── RECORDS SHOWN

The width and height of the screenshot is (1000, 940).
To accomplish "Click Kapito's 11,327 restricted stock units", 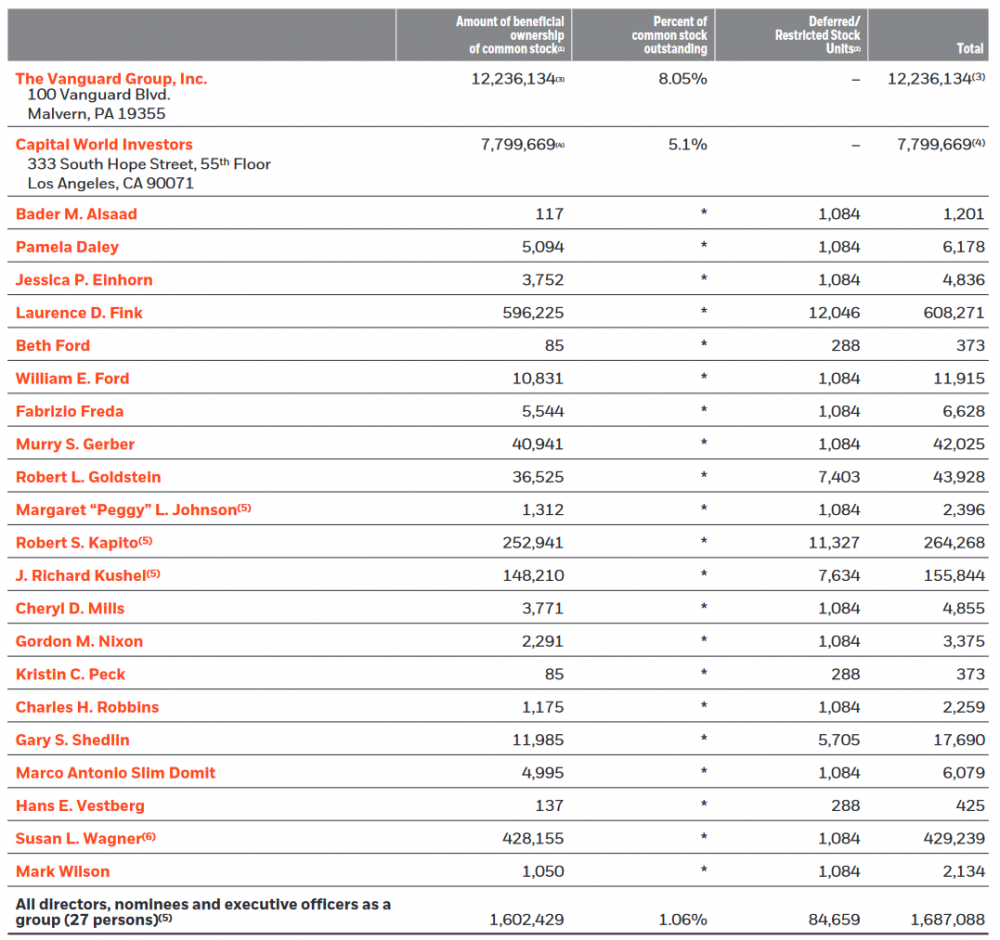I will 834,543.
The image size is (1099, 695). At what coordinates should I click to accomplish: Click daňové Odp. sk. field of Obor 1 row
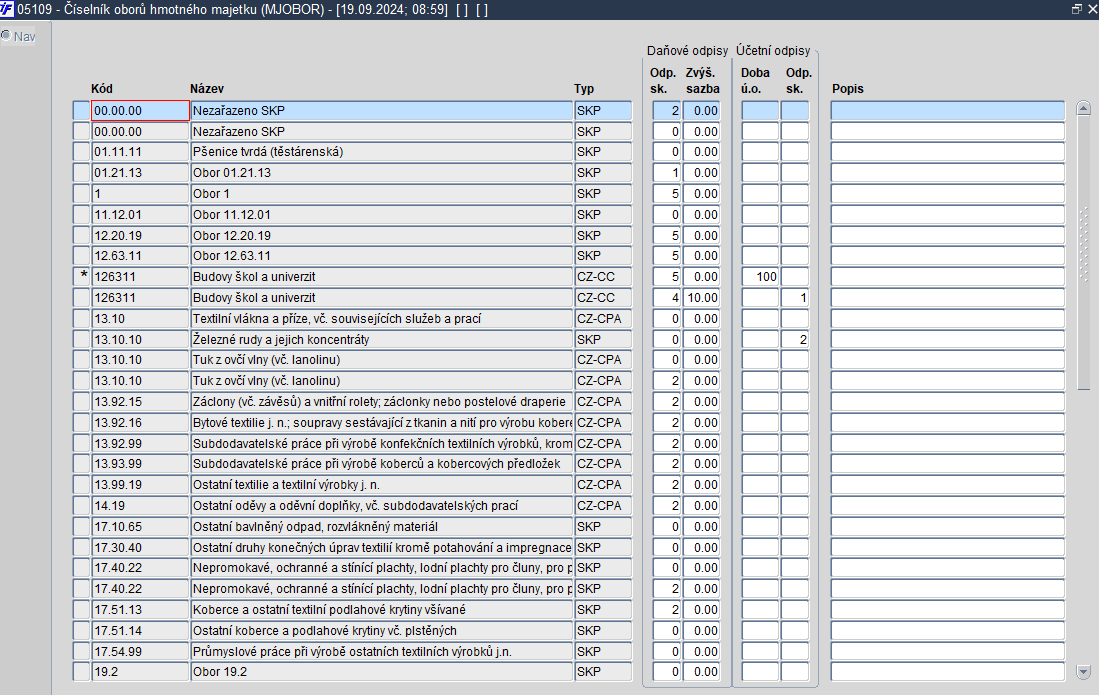point(667,194)
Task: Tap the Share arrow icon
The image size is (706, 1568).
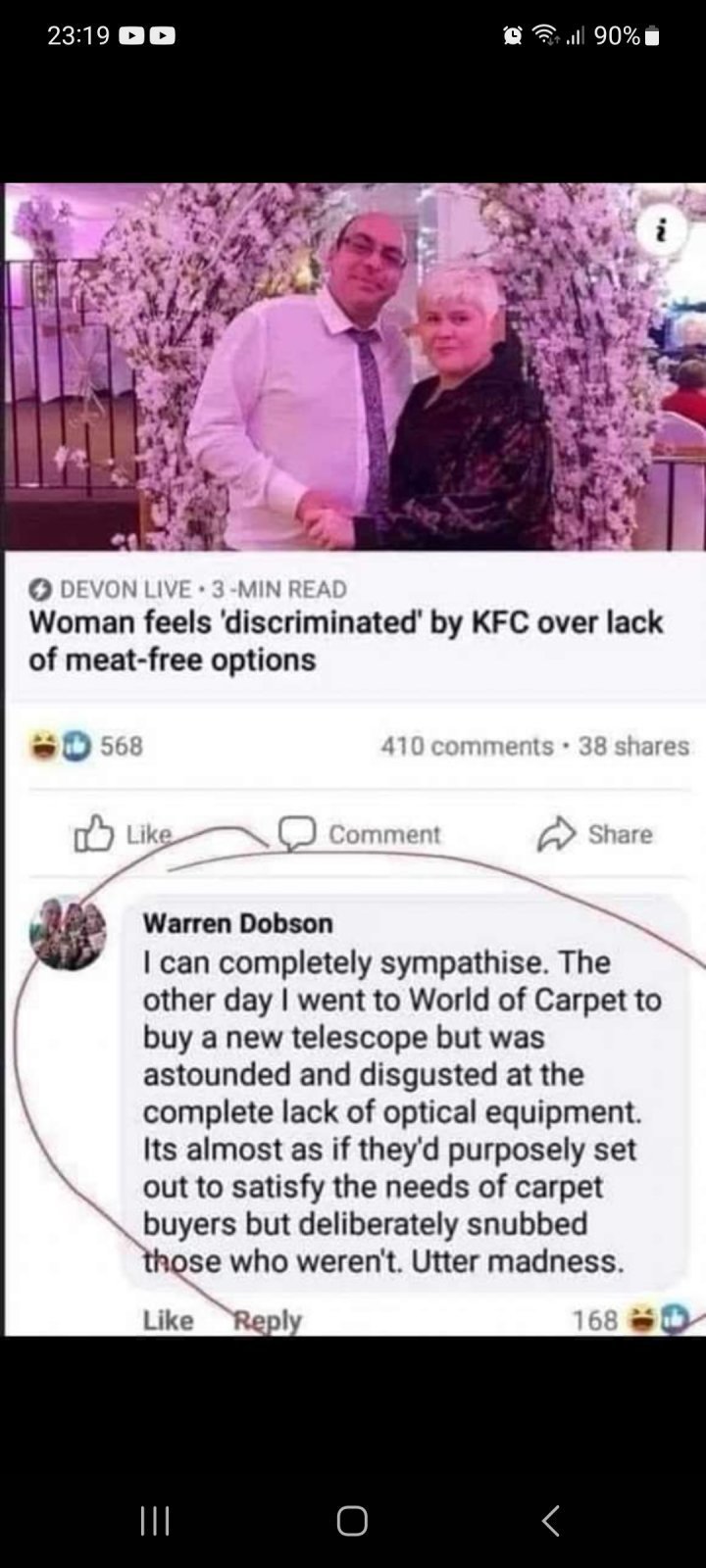Action: coord(556,834)
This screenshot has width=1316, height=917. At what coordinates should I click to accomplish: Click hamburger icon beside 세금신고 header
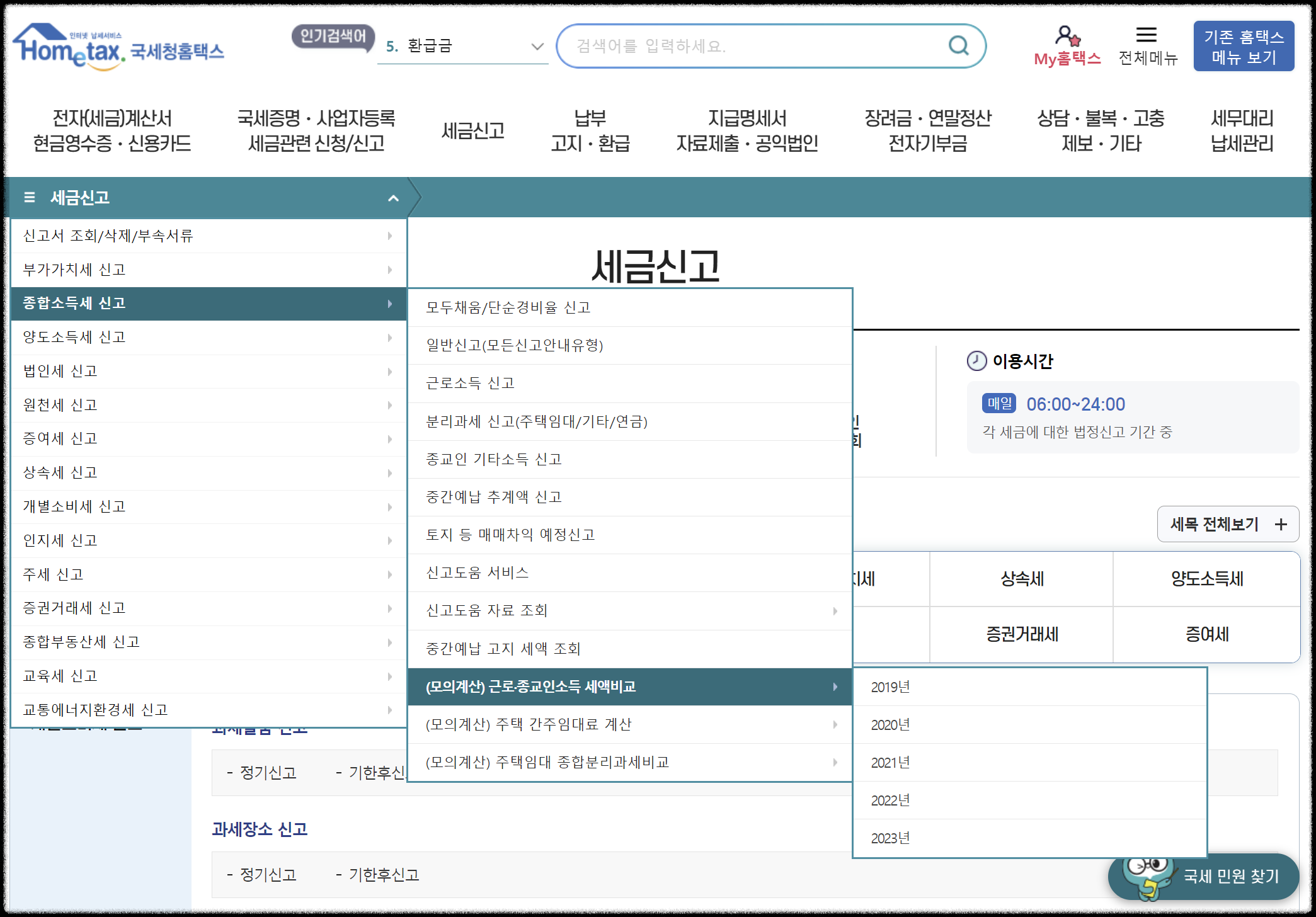[x=29, y=198]
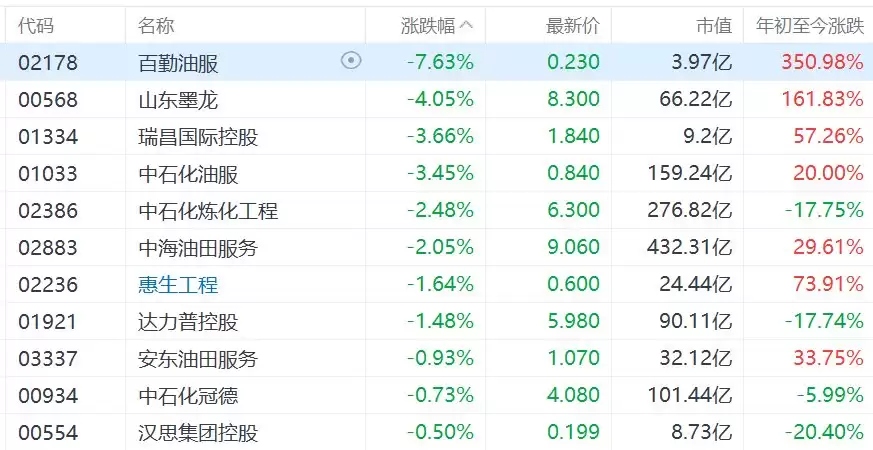Click the 达力普控股 stock name
The image size is (873, 450).
tap(187, 321)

────

» **WHAT IS REQUIRED**: Rewrite the material from the line holding "The image size is (1099, 695)." through the line holding "Action: coord(556,834)", inclusive, keeping the requests and scaling every coordinate in the answers by 2.2, rounded to whole numbers with halves going up. Leave the pictures out.

» **EXERCISE RESULT**:
The image size is (1099, 695). At what coordinates should I click to accomplish: Click daňové Odp. sk. field of Obor 1 row
point(1467,427)
Task: Tap the Share arrow icon
The image size is (706, 1568).
Action: coord(1223,1835)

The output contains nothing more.